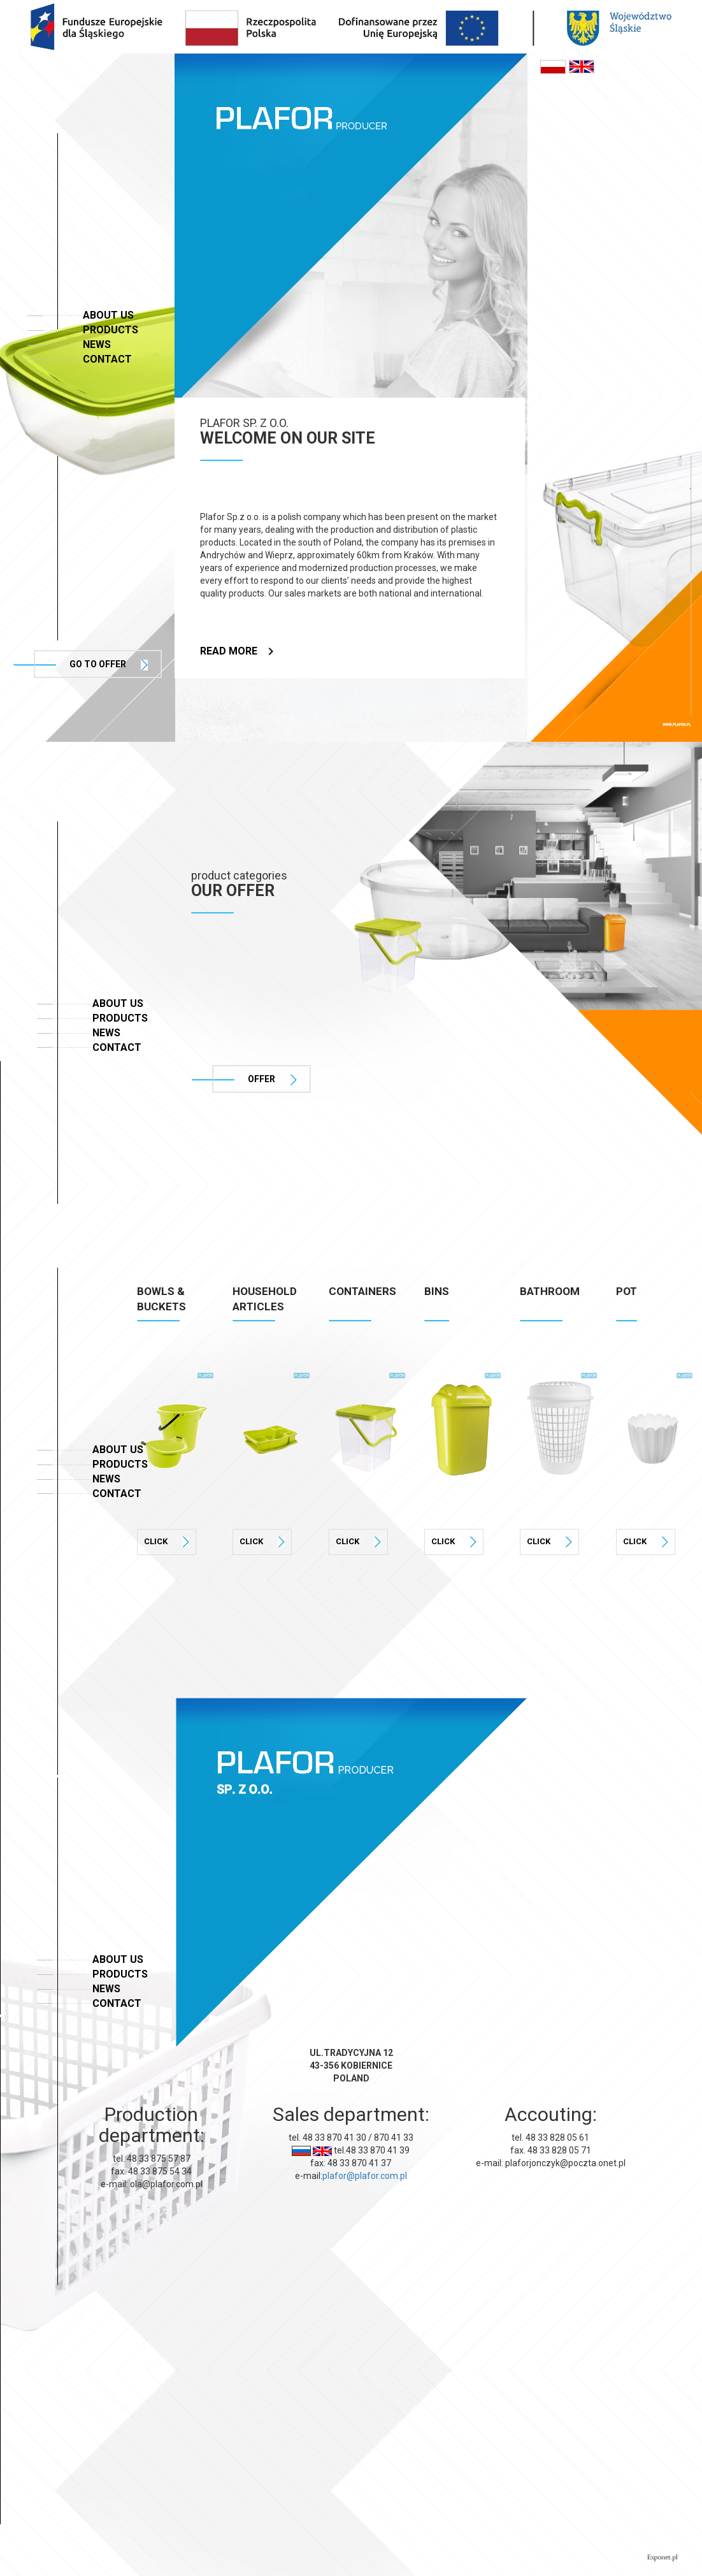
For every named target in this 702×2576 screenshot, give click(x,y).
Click (166, 1542)
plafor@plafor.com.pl (364, 2176)
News (97, 344)
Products (110, 330)
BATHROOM (550, 1291)
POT (626, 1291)
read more (237, 651)
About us (108, 315)
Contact (107, 359)
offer (272, 1079)
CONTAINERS (362, 1291)
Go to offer (108, 664)
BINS (436, 1291)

##########

Please render every row above as a Markdown table with the columns "No." and "Row text", numbering the rows in order. Skip blank lines and leave the picture out.

> [TASK RESPONSE]:
| No. | Row text |
|---|---|
| 1 | For every named target in this 702×2576 screenshot, give click(x,y). |
| 2 | Click (166, 1542) |
| 3 | plafor@plafor.com.pl (364, 2176) |
| 4 | News (97, 344) |
| 5 | Products (110, 330) |
| 6 | BATHROOM (550, 1291) |
| 7 | POT (626, 1291) |
| 8 | read more (237, 651) |
| 9 | About us (108, 315) |
| 10 | Contact (107, 359) |
| 11 | offer (272, 1079) |
| 12 | CONTAINERS (362, 1291) |
| 13 | Go to offer (108, 664) |
| 14 | BINS (436, 1291) |